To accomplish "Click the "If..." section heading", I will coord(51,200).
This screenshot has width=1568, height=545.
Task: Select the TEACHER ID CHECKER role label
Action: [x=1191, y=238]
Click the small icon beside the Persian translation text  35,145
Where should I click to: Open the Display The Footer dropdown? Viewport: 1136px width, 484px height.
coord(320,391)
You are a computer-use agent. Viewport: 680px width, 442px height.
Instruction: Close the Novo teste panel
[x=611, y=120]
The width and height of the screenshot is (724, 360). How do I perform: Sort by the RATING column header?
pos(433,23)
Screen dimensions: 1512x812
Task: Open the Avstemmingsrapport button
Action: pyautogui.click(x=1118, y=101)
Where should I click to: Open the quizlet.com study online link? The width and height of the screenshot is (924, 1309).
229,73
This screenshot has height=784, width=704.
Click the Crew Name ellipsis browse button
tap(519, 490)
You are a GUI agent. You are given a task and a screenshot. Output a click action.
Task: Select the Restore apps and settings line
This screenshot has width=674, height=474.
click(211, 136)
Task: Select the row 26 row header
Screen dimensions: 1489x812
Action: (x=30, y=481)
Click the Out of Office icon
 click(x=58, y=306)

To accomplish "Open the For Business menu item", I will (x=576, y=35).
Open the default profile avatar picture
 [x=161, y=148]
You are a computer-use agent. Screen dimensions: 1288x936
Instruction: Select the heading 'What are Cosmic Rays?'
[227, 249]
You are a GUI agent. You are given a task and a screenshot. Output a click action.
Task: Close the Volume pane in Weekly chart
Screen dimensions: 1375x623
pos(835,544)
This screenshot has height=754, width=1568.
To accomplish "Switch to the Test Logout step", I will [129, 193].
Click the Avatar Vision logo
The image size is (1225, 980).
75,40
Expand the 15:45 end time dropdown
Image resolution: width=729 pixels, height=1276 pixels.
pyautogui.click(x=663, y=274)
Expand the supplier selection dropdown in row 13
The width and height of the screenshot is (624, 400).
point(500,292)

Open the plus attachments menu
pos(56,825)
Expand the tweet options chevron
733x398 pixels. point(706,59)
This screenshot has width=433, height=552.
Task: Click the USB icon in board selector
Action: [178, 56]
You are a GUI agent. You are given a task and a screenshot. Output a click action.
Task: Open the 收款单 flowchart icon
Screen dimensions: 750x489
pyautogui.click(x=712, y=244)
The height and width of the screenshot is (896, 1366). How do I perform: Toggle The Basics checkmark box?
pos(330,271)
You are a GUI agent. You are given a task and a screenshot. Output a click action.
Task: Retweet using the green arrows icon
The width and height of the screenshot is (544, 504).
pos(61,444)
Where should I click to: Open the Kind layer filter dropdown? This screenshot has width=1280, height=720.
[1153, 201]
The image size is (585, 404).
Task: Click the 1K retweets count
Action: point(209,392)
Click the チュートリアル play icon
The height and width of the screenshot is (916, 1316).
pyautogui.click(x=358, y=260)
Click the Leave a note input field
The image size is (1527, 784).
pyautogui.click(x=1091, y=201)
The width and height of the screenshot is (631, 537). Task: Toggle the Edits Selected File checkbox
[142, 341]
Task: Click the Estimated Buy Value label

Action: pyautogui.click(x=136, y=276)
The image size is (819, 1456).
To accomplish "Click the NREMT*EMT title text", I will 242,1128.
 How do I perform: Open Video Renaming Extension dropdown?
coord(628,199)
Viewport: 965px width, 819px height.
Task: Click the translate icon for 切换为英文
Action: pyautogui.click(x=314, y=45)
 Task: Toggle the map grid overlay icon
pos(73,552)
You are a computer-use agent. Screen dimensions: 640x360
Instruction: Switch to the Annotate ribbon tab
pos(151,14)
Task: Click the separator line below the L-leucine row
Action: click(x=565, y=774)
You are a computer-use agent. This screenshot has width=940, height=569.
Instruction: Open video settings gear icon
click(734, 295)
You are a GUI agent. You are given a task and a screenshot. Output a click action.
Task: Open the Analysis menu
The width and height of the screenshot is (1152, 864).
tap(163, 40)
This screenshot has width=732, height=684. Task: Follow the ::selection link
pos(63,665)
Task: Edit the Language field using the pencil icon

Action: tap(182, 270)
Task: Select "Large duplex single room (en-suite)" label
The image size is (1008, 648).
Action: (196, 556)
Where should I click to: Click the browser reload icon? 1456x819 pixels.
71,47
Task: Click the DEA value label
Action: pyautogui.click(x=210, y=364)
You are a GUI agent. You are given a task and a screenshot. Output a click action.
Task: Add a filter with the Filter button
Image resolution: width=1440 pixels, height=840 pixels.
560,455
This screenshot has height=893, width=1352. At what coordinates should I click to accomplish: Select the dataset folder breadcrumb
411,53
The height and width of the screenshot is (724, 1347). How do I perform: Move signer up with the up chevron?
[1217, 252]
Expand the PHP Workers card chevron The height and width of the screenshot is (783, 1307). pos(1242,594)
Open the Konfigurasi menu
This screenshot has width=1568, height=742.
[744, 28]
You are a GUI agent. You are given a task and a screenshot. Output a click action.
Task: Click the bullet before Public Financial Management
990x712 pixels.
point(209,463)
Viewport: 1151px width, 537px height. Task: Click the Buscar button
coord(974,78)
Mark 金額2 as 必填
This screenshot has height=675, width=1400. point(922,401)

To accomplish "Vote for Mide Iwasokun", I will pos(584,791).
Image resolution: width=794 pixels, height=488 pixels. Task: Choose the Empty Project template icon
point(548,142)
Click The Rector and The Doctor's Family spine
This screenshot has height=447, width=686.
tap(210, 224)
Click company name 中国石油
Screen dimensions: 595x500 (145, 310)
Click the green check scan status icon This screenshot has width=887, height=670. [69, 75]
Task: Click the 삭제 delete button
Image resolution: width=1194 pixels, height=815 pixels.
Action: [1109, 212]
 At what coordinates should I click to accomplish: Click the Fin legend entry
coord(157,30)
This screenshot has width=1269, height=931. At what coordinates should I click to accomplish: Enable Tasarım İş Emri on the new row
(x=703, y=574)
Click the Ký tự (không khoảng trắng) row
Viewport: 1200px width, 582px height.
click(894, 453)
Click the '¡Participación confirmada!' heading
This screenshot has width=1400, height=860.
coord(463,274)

·····

• [TASK]: Every line of data must be returned unchanged.

• [ANSWER SECTION]:
To accomplish "Click the "If..." section heading", I will coord(51,200).
This screenshot has width=1568, height=545.
Task: Select the TEACHER ID CHECKER role label
Action: [x=1191, y=238]
Click the small icon beside the Persian translation text  35,145
Where should I click to: Open the Display The Footer dropdown? Viewport: 1136px width, 484px height.
coord(320,391)
You are a computer-use agent. Viewport: 680px width, 442px height.
Instruction: Close the Novo teste panel
[x=611, y=120]
The width and height of the screenshot is (724, 360). How do I perform: Sort by the RATING column header?
pos(433,23)
Screen dimensions: 1512x812
Task: Open the Avstemmingsrapport button
Action: pyautogui.click(x=1118, y=101)
Where should I click to: Open the quizlet.com study online link? The width and height of the screenshot is (924, 1309).
229,73
This screenshot has height=784, width=704.
Click the Crew Name ellipsis browse button
tap(519, 490)
You are a GUI agent. You are given a task and a screenshot. Output a click action.
Task: Select the Restore apps and settings line
This screenshot has width=674, height=474.
click(211, 136)
Task: Select the row 26 row header
Screen dimensions: 1489x812
Action: (x=30, y=481)
Click the Out of Office icon
 click(x=58, y=306)

To accomplish "Open the For Business menu item", I will (x=576, y=35).
Open the default profile avatar picture
 [x=161, y=148]
You are a computer-use agent. Screen dimensions: 1288x936
Instruction: Select the heading 'What are Cosmic Rays?'
[227, 249]
You are a GUI agent. You are given a task and a screenshot. Output a click action.
Task: Close the Volume pane in Weekly chart
Screen dimensions: 1375x623
pos(835,544)
This screenshot has height=754, width=1568.
To accomplish "Switch to the Test Logout step", I will [129, 193].
Click the Avatar Vision logo
The image size is (1225, 980).
75,40
Expand the 15:45 end time dropdown
Image resolution: width=729 pixels, height=1276 pixels.
pyautogui.click(x=663, y=274)
Expand the supplier selection dropdown in row 13
The width and height of the screenshot is (624, 400).
point(500,292)

Open the plus attachments menu
pos(56,825)
Expand the tweet options chevron
733x398 pixels. point(706,59)
This screenshot has width=433, height=552.
Task: Click the USB icon in board selector
Action: [178, 56]
You are a GUI agent. You are given a task and a screenshot. Output a click action.
Task: Open the 收款单 flowchart icon
Screen dimensions: 750x489
pyautogui.click(x=712, y=244)
The height and width of the screenshot is (896, 1366). How do I perform: Toggle The Basics checkmark box?
pos(330,271)
You are a GUI agent. You are given a task and a screenshot. Output a click action.
Task: Retweet using the green arrows icon
The width and height of the screenshot is (544, 504).
pos(61,444)
Where should I click to: Open the Kind layer filter dropdown? This screenshot has width=1280, height=720.
[1153, 201]
The image size is (585, 404).
Task: Click the 1K retweets count
Action: point(209,392)
Click the チュートリアル play icon
The height and width of the screenshot is (916, 1316).
pyautogui.click(x=358, y=260)
Click the Leave a note input field
The image size is (1527, 784).
pyautogui.click(x=1091, y=201)
The width and height of the screenshot is (631, 537). Task: Toggle the Edits Selected File checkbox
[142, 341]
Task: Click the Estimated Buy Value label

Action: pyautogui.click(x=136, y=276)
The image size is (819, 1456).
To accomplish "Click the NREMT*EMT title text", I will 242,1128.
 How do I perform: Open Video Renaming Extension dropdown?
coord(628,199)
Viewport: 965px width, 819px height.
Task: Click the translate icon for 切换为英文
Action: pyautogui.click(x=314, y=45)
 Task: Toggle the map grid overlay icon
pos(73,552)
You are a computer-use agent. Screen dimensions: 640x360
Instruction: Switch to the Annotate ribbon tab
pos(151,14)
Task: Click the separator line below the L-leucine row
Action: click(x=565, y=774)
You are a computer-use agent. This screenshot has width=940, height=569.
Instruction: Open video settings gear icon
click(734, 295)
You are a GUI agent. You are given a task and a screenshot. Output a click action.
Task: Open the Analysis menu
The width and height of the screenshot is (1152, 864).
tap(163, 40)
This screenshot has width=732, height=684. Task: Follow the ::selection link
pos(63,665)
Task: Edit the Language field using the pencil icon

Action: tap(182, 270)
Task: Select "Large duplex single room (en-suite)" label
The image size is (1008, 648).
Action: (196, 556)
Where should I click to: Click the browser reload icon? 1456x819 pixels.
71,47
Task: Click the DEA value label
Action: pyautogui.click(x=210, y=364)
You are a GUI agent. You are given a task and a screenshot. Output a click action.
Task: Add a filter with the Filter button
Image resolution: width=1440 pixels, height=840 pixels.
560,455
This screenshot has height=893, width=1352. At what coordinates should I click to accomplish: Select the dataset folder breadcrumb
411,53
The height and width of the screenshot is (724, 1347). How do I perform: Move signer up with the up chevron?
[1217, 252]
Expand the PHP Workers card chevron The height and width of the screenshot is (783, 1307). pos(1242,594)
Open the Konfigurasi menu
This screenshot has width=1568, height=742.
[744, 28]
You are a GUI agent. You are given a task and a screenshot. Output a click action.
Task: Click the bullet before Public Financial Management
990x712 pixels.
point(209,463)
Viewport: 1151px width, 537px height. Task: Click the Buscar button
coord(974,78)
Mark 金額2 as 必填
This screenshot has height=675, width=1400. point(922,401)

To accomplish "Vote for Mide Iwasokun", I will pos(584,791).
Image resolution: width=794 pixels, height=488 pixels. Task: Choose the Empty Project template icon
point(548,142)
Click The Rector and The Doctor's Family spine
This screenshot has height=447, width=686.
tap(210, 224)
Click company name 中国石油
Screen dimensions: 595x500 (145, 310)
Click the green check scan status icon This screenshot has width=887, height=670. [69, 75]
Task: Click the 삭제 delete button
Image resolution: width=1194 pixels, height=815 pixels.
Action: [1109, 212]
 At what coordinates should I click to accomplish: Click the Fin legend entry
coord(157,30)
This screenshot has width=1269, height=931. At what coordinates should I click to accomplish: Enable Tasarım İş Emri on the new row
(x=703, y=574)
Click the Ký tự (không khoảng trắng) row
Viewport: 1200px width, 582px height.
click(894, 453)
Click the '¡Participación confirmada!' heading
This screenshot has width=1400, height=860.
coord(463,274)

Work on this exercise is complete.